(Exercise brief) Give a bare count of the lines with "button" in the material below.
# # # #
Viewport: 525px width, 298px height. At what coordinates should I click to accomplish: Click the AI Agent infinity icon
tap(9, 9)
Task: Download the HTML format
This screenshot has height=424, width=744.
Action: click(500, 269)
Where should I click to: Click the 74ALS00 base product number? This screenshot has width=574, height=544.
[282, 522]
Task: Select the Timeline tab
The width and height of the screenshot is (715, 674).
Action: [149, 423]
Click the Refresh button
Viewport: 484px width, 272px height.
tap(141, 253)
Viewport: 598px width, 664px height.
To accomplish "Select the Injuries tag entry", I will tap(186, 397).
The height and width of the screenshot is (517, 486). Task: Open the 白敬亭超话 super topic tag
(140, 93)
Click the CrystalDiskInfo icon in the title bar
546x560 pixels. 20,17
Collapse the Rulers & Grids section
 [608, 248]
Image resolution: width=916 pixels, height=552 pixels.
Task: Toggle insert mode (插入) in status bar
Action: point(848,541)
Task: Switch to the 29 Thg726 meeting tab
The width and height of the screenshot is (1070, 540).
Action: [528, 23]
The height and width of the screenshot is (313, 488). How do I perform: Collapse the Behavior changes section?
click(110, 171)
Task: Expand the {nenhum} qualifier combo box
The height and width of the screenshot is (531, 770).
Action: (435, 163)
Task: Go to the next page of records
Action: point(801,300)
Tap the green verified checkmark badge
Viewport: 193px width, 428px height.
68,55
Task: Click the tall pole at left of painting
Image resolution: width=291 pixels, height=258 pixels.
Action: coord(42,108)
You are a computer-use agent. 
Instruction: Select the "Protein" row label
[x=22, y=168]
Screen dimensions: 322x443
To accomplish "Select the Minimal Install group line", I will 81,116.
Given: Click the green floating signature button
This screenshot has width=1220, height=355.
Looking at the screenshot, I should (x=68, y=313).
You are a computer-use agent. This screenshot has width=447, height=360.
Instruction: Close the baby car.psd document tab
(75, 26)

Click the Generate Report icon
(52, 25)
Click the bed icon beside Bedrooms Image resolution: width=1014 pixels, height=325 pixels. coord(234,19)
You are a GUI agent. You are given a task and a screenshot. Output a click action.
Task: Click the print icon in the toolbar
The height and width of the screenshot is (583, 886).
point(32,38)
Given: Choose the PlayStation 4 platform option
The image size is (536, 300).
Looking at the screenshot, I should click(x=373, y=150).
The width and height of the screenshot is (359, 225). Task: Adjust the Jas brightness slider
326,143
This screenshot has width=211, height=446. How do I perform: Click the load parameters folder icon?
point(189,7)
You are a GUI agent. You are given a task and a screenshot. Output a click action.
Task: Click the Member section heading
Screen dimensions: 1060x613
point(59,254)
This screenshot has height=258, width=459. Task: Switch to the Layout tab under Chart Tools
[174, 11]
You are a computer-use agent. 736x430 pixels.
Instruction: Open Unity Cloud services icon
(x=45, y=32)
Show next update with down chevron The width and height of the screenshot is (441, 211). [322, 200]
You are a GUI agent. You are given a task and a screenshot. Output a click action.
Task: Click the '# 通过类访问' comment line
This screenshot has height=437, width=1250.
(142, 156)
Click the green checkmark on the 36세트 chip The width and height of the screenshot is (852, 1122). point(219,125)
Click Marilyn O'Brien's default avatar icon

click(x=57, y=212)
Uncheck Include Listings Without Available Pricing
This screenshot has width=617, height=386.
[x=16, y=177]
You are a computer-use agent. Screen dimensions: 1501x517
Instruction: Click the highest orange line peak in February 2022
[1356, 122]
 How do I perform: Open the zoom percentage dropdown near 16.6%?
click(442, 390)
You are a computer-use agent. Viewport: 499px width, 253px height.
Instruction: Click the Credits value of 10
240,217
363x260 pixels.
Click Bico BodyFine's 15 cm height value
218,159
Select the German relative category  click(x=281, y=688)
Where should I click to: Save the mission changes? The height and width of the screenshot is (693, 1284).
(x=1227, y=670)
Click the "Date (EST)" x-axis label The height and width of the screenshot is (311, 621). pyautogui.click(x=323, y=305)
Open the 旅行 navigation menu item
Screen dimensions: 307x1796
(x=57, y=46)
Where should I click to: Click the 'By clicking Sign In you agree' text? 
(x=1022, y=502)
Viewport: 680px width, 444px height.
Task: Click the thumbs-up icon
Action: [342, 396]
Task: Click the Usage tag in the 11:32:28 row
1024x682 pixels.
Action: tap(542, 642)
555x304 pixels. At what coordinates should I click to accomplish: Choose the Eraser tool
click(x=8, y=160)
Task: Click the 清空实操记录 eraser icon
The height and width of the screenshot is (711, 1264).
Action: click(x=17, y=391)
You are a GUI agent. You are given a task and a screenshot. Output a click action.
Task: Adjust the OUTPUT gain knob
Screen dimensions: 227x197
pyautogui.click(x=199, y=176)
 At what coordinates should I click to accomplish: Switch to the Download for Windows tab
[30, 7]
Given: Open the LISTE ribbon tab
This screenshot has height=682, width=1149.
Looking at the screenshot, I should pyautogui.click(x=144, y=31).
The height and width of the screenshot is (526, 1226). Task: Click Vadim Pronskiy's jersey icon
# # # #
(Response for this exercise) 2